[
https://issues.apache.org/jira/browse/HDFS-13672?page=com.atlassian.jira.plugin.system.issuetabpanels:comment-tabpanel&focusedCommentId=16531371#comment-16531371
]
Andrew Wang commented on HDFS-13672:
------------------------------------
Hi Gabor, thanks for working on this,
I don't think it's thread safe to drop the lock while holding onto an iterator
like this. This is a LinkedSetIterator and will throw a
ConcurrentModificationException if the set is changed underneath it. We need a
way to safely resume at a mid-point, and that seems a bit hard with
LinkedSetIterator as it is.
Since I think the common case here is that there are zero lazy persist files, a
better (though different) change would be to skip running this scrubber
entirely if there aren't any lazy persist files. I'm hoping there's an easy way
to add a counter for this (or some existing way to query if there are any lazy
persist files).
We also need unit tests for new changes like this. I think you also typo'd the
config key name with "sec" instead of "millis" or "ms". Config keys also needed
to be added to hdfs-default.xml with a description for documentation purposes.

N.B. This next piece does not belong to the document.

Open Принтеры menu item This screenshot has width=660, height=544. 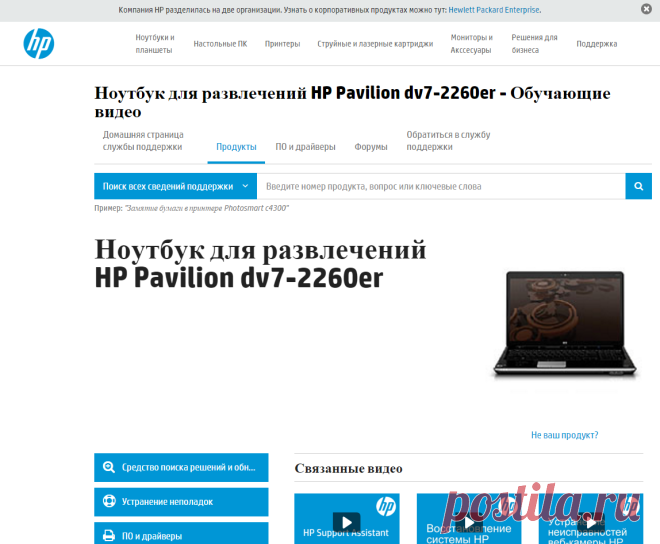pyautogui.click(x=282, y=44)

> clearCorruptLazyPersistFiles could crash NameNode
> -------------------------------------------------
>
> Key: HDFS-13672
> URL: https://issues.apache.org/jira/browse/HDFS-13672
> Project: Hadoop HDFS
> Issue Type: Bug
> Reporter: Wei-Chiu Chuang
> Assignee: Gabor Bota
> Priority: Major
> Attachments: HDFS-13672.001.patch, HDFS-13672.002.patch
>
>
> I started a NameNode on a pretty large fsimage. Since the NameNode is started
> without any DataNodes, all blocks (100 million) are "corrupt".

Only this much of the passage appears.